» **Things to do**
#1 In the KVM patch page, how many files does the commit change, and how many lines does it insert and delete?
#2 Reproduce the KVM patch page word for word, starting at "Signed-off-by: Chenyi Qiang" and ending at "insertions(+), 1 deletion(-)".
#3 Resume the KVM PKS virtualization patch thread from the point where it stops.

» **Source**
* Start *

Message ID 20200807084841.7112-8-chenyi.qiang@intel.com (mailing list archive)
State New, archived
Headers show
Series KVM: PKS Virtualization support | expand

Commit Message

Chenyi Qiang Aug. 7, 2020, 8:48 a.m. UTC
PKS MSR passes through guest directly. Configure the MSR to match the
L0/L1 settings so that nested VM runs PKS properly.

Signed-off-by: Chenyi Qiang <chenyi.qiang@intel.com>
---
 arch/x86/kvm/vmx/nested.c | 32 ++++++++++++++++++++++++++++++++
 arch/x86/kvm/vmx/vmcs12.c |  2 ++
 arch/x86/kvm/vmx/vmcs12.h |  6 +++++-
 arch/x86/kvm/vmx/vmx.c    | 10 ++++++++++
 arch/x86/kvm/vmx/vmx.h    |  1 +
 5 files changed, 50 insertions(+), 1 deletion(-)

Comments

Jim Mattson Aug. 11, 2020, 12:05 a.m. UTC | #1
On Fri, Aug 7, 2020 at 1:47 AM Chenyi Qiang <chenyi.qiang@intel.com> wrote:
>
> PKS MSR passes through guest directly. Configure the MSR to match the
> L0/L1 settings so that nested VM runs PKS properly.

* End *

» **Data excerpt**
* Start *

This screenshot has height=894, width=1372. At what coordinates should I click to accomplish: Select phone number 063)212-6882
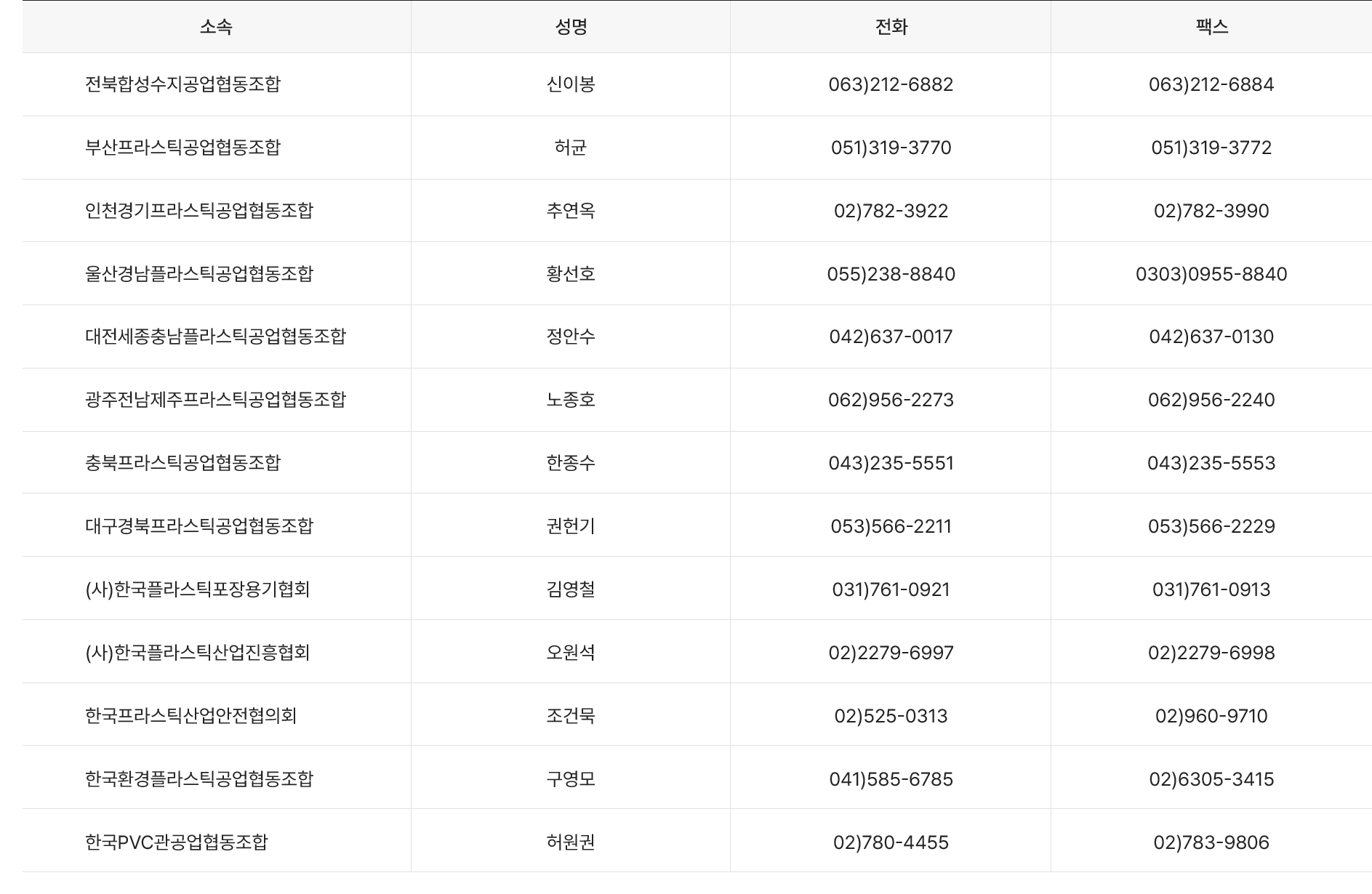click(x=891, y=84)
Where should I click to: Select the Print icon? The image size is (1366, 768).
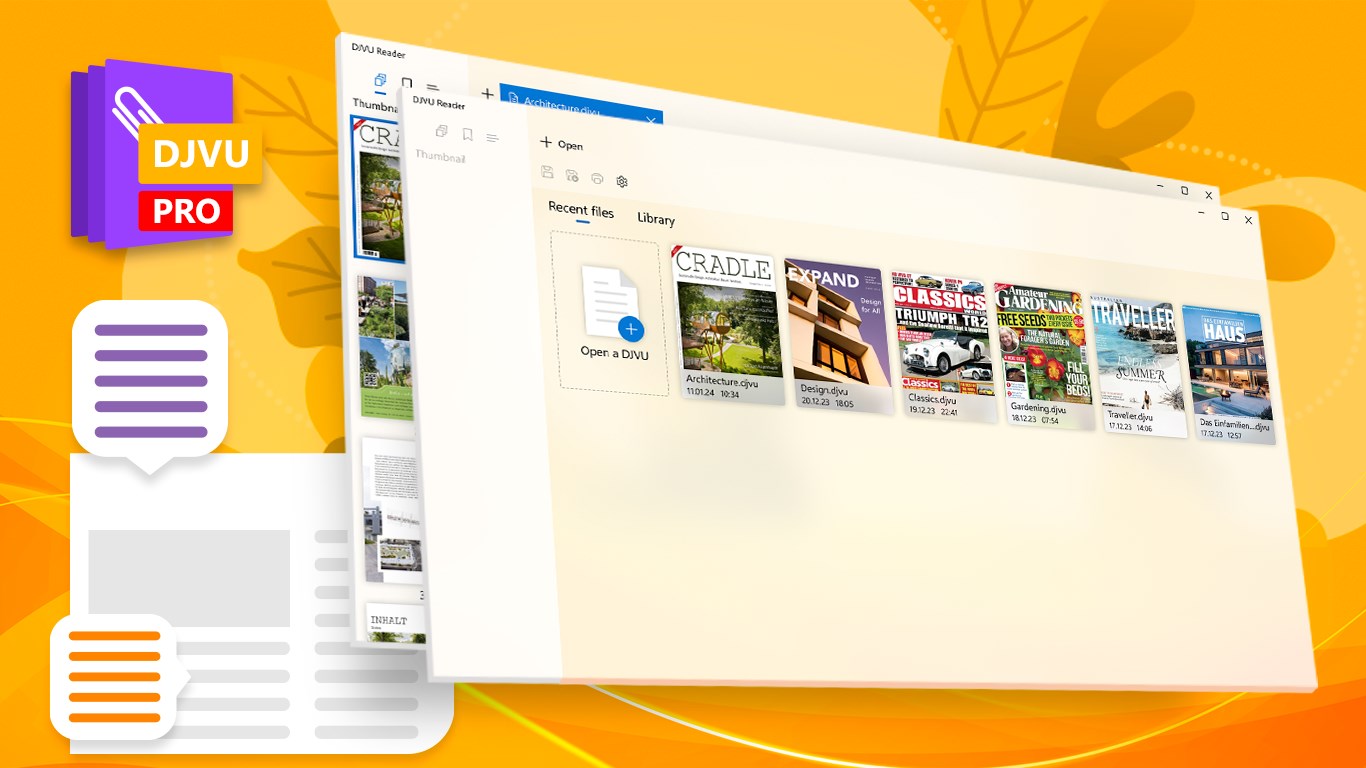pyautogui.click(x=597, y=178)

* End *

» **Expected responses**
#1 Five files are changed, with 50 insertions and 1 deletion.

#2
Signed-off-by: Chenyi Qiang <chenyi.qiang@intel.com>
---
 arch/x86/kvm/vmx/nested.c | 32 ++++++++++++++++++++++++++++++++
 arch/x86/kvm/vmx/vmcs12.c |  2 ++
 arch/x86/kvm/vmx/vmcs12.h |  6 +++++-
 arch/x86/kvm/vmx/vmx.c    | 10 ++++++++++
 arch/x86/kvm/vmx/vmx.h    |  1 +
 5 files changed, 50 insertions(+), 1 deletion(-)

#3
>
> Signed-off-by: Chenyi Qiang <chenyi.qiang@intel.com>
> ---
>  arch/x86/kvm/vmx/nested.c | 32 ++++++++++++++++++++++++++++++++
>  arch/x86/kvm/vmx/vmcs12.c |  2 ++
>  arch/x86/kvm/vmx/vmcs12.h |  6 +++++-
>  arch/x86/kvm/vmx/vmx.c    | 10 ++++++++++
>  arch/x86/kvm/vmx/vmx.h    |  1 +
>  5 files changed, 50 insertions(+), 1 deletion(-)
>
> diff --git a/arch/x86/kvm/vmx/nested.c b/arch/x86/kvm/vmx/nested.c
> index df2c2e733549..1f9823d21ecd 100644
> --- a/arch/x86/kvm/vmx/nested.c
> +++ b/arch/x86/kvm/vmx/nested.c
> @@ -647,6 +647,12 @@ static inline bool nested_vmx_prepare_msr_bitmap(struct kvm_vcpu *vcpu,
>                                         MSR_IA32_PRED_CMD,
>                                         MSR_TYPE_W);
>
> +       if (!msr_write_intercepted_l01(vcpu, MSR_IA32_PKRS))
> +               nested_vmx_disable_intercept_for_msr(
> +                                       msr_bitmap_l1, msr_bitmap_l0,
> +                                       MSR_IA32_PKRS,
> +                                       MSR_TYPE_R | MSR_TYPE_W);

What if L1 intercepts only *reads* of MSR_IA32_PKRS?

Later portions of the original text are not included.